Tasks and exercises:
[A] From the Yemen truce article below, reproduce word for word the part that opens with the words containing "The Saudi-led coalition" and closes with "month in Kuwait.".
[B] According to the Yemen truce article below, why will the Saudi-led coalition respect the ceasefire? Answer in one to three sentences.
[C] Check each statement against the Yemen truce article below. Answer yes or no, and quote the words that decide it. (i) More than 6,000 people have been killed in the fighting. (ii) The Houthi rebels have announced that they will respect the ceasefire. (iii) Talks on ending the conflict are planned in Kuwait.

Passage given:
>>>
Saudis 'to respect Yemen truce'

Yemeni fighters loyal to exiled President Abedrabbo Mansour Hadi stand near empty shells in the Sirwah area, in Marib province, on April 10, 2016 Image copyright AFP/Getty

The Saudi-led coalition supporting government forces in Yemen has said it will respect a UN-backed ceasefire coming into force from Monday.

There has been no word yet from the Iranian-backed Houthi rebels who are trying to overthrow the government.

More than 6,000 people have been killed and 2m displaced in more than a year of fighting between the two sides.

Negotiations on ending the conflict are due to be held later this month in Kuwait.

Torn in two: Yemen divided

“The Arab coalition is going to respect a ceasefire in Yemen starting from midnight Sunday at the demand of President [Abdrabbuh Mansour] Hadi but reserves the right to respond” to any rebel attacks, the coalition statement said.

A further 20 people were reportedly killed in clashes on Sunday, hours before the truce was due to come into effect.
<<<
Items:
>>>
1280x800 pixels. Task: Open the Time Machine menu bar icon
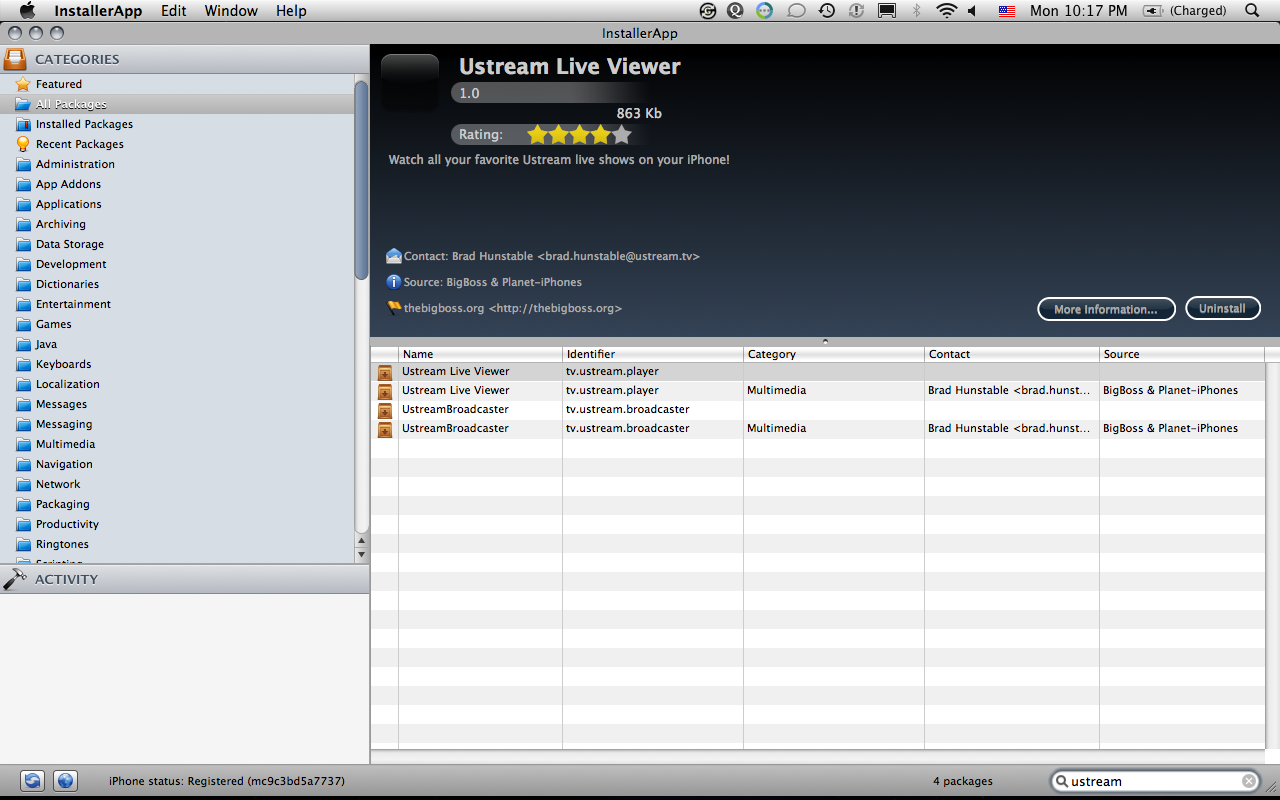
<<<
>>>
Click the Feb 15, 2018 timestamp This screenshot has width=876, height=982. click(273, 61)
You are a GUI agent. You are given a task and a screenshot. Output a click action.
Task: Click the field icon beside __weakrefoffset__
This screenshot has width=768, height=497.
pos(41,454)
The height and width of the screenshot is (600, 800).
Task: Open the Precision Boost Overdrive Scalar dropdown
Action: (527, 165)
<<<
Final results:
[A]
The Saudi-led coalition supporting government forces in Yemen has said it will respect a UN-backed ceasefire coming into force from Monday.

There has been no word yet from the Iranian-backed Houthi rebels who are trying to overthrow the government.

More than 6,000 people have been killed and 2m displaced in more than a year of fighting between the two sides.

Negotiations on ending the conflict are due to be held later this month in Kuwait.

[B] The coalition says it will respect the ceasefire at the demand of President Hadi. It still reserves the right to respond to any rebel attacks.

[C]
(i) Yes: "More than 6,000 people have been killed and 2m displaced in more than a year of fighting between the two sides."
(ii) No: "There has been no word yet from the Iranian-backed Houthi rebels who are trying to overthrow the government."
(iii) Yes: "Negotiations on ending the conflict are due to be held later this month in Kuwait."